More job opportunities for public school students

TEACHABLE MOMENTS - Jose Claro (The Philippine Star) - July 30, 2013 - 12:00am

It’s been a long time coming but change has finally come for Philippine basic education. As early as 1925, eight subsequent studies have all recommended the addition of years in school and the inclusion of subjects that would equip students with employable skills. Unfortunately, these recommendations were bypassed one administration after another. Last May, however, history was made when President NoynoyAquino signed into law Republic Act No. 10533 or the Enhanced Basic Education Act of 2013 or what is widely known as K-12. This law effectively commences the modernization of Philippine basic education, thus ensuring that Filipino students will be at par with their counterparts around the world.

At present, when students graduate from basic education, they are not yet ready for any kind of work. That is why it is often still necessary for Filipino parents to send their children to college. According to NSCB estimates, however, more than 70% of Filipinos are financially incapable of pursuing tertiary studies.
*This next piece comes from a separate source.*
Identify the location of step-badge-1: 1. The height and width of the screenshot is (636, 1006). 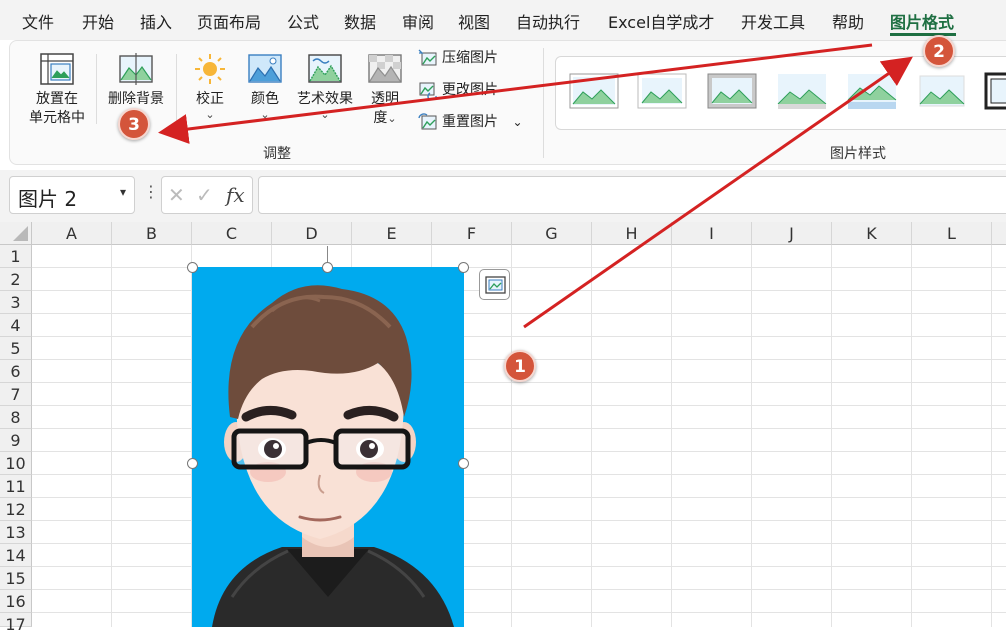
(520, 366).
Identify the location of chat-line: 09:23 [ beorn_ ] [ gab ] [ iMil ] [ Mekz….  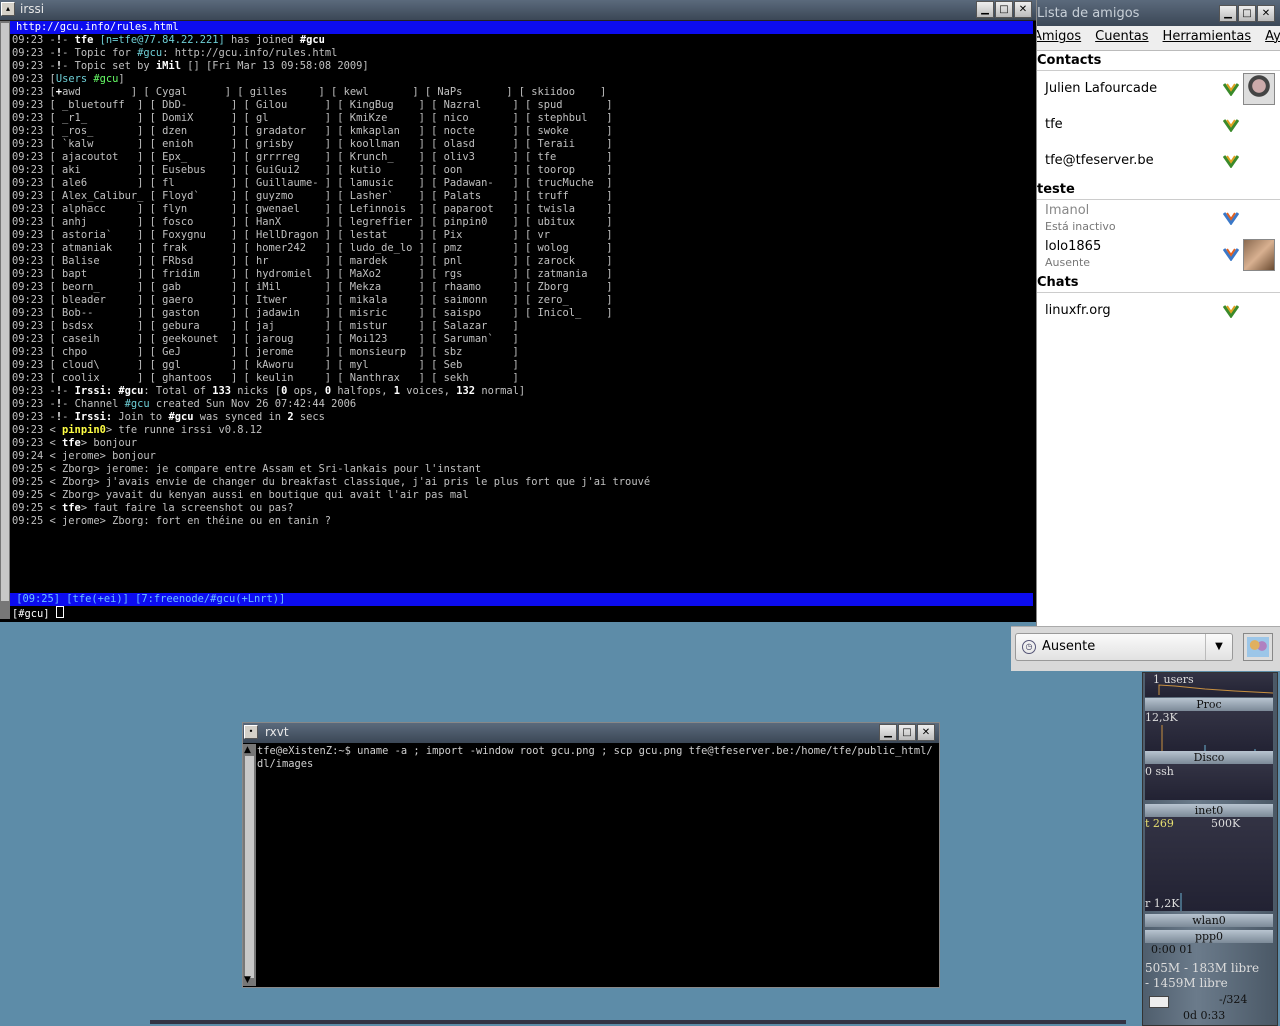
(522, 288).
With K-12, however, public school graduates will soon refrain from mouthing the self-defeating phrase “high school graduate lang.” K-12 students will be exposed to various work capacity building skills through their Technology & Livelihood Education subject. Starting Grade 7, students are exposed to various qualifications and skills needed by industry. This is further refined upon entry to senior high school where they would be directly mentored by their teachers, based on a specific career track. These career tracks are dependent on the economic contexts of a specific community. For this mentoring program, DepEd plans to invite professionals to teach the students. Opportunities are further widened once students are exposed to real working environments through on-the-job training.

Parents who worry that they might have to shell out more money as a result of two additional years in basic education should remember that public education will continue to be tuition-free. For families who are in dire need, there is the Alternative Learning System. There are also cases where in some very remote areas, mobile teachers trek to isolated communities armed with backpacks containing laptops with solar panels for charging.
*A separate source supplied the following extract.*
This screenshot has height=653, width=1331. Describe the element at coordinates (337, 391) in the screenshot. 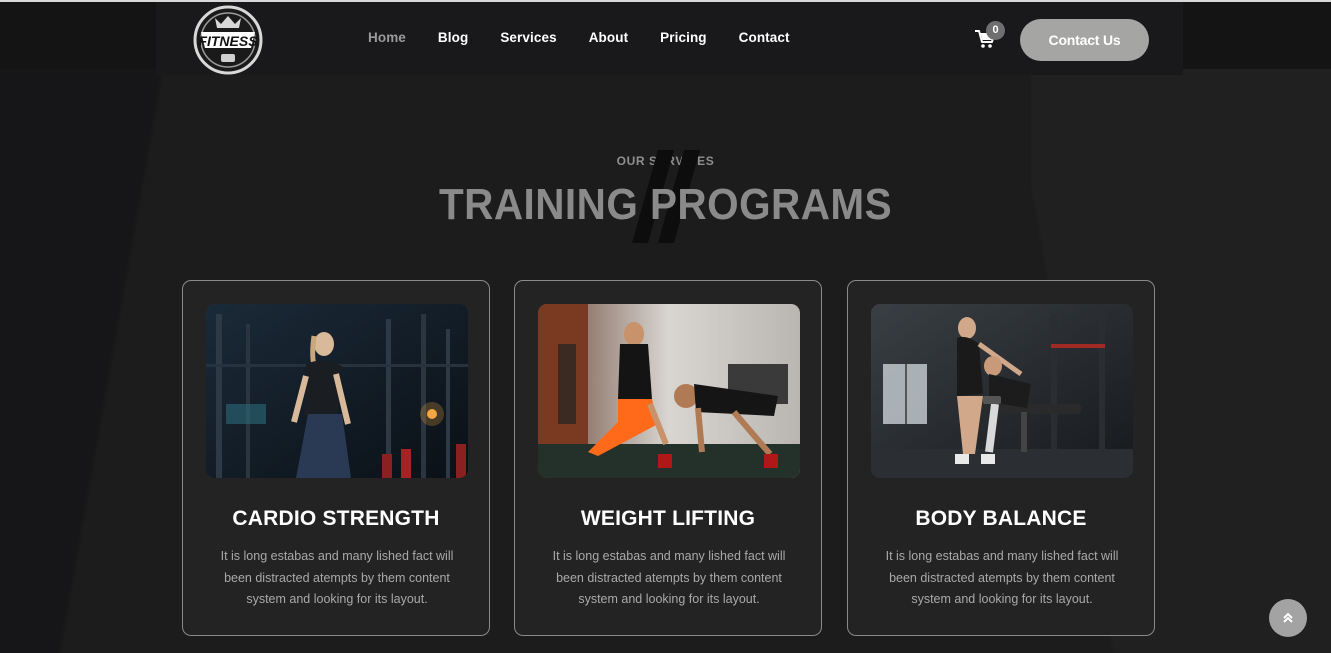

I see `woman-cardio-photo` at that location.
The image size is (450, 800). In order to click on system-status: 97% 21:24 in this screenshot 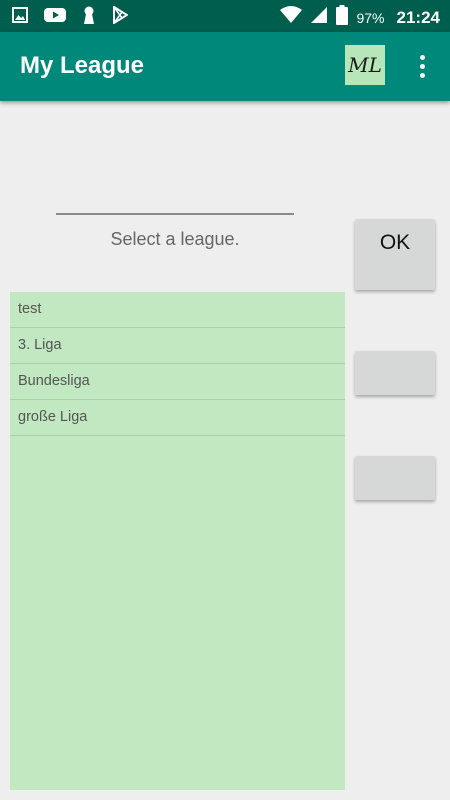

Some parents also fear that even with the K to 12 program, poor graduates will be grossly disadvantaged by their private school counterparts who are expected to pursue collegiate studies. DepEd Sec. Armin Luistro shared recently in a public affairs program entitled Gov@Work  that as early as now, his agency is talking with various industry partners in order to ensure that K-12 graduates are assured of employment. As a result of these talks, the current curriculum is undergoing constant revisions and improvements to meet the demands of the industry. Thus, Sec. Luistro believes K-12 will become the strategic edge of every public school graduate. He recounts how at the University of Makati, one of the many modeling schools of the Senior High School program, a good percentage of students may be directly hired right after graduation because of their familiarity and training with the work environment.

Answering the rehashed criticism that DepEd should focus instead on addressing shortages before implementing any new kind of program, Sec. Luistro assures Filipinos that current shortages are being addressed.
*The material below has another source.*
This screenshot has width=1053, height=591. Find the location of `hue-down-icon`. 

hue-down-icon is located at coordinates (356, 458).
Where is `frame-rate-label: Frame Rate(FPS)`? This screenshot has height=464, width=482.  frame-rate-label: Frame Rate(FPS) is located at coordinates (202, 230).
The biggest reassuring news, however, was the hiring of 61,500 teachers this school year. This is six times higher than the usual hiring rate of 10,000 personnel every year. According to the Secretary, that brings down the estimated student-teacher ratio to 1:35 students. Sec. Luistro clarified, however, that this may not be true of highly congested cities like Metro Manila. “But in provinces like Palawan, there are classrooms with only 15 students. That is why, if parents want their children to experience high quality, personalized education, they should let their children study in the provinces,” suggested the Education Secretary.

At the end of the program, Sec. Luistro summarizes the reforms on basic education instituted by the Aquino Administration as its greatest investment in the Filipino. By 2018, the government envisions that students will be more motivated to excel and finish their basic education studies.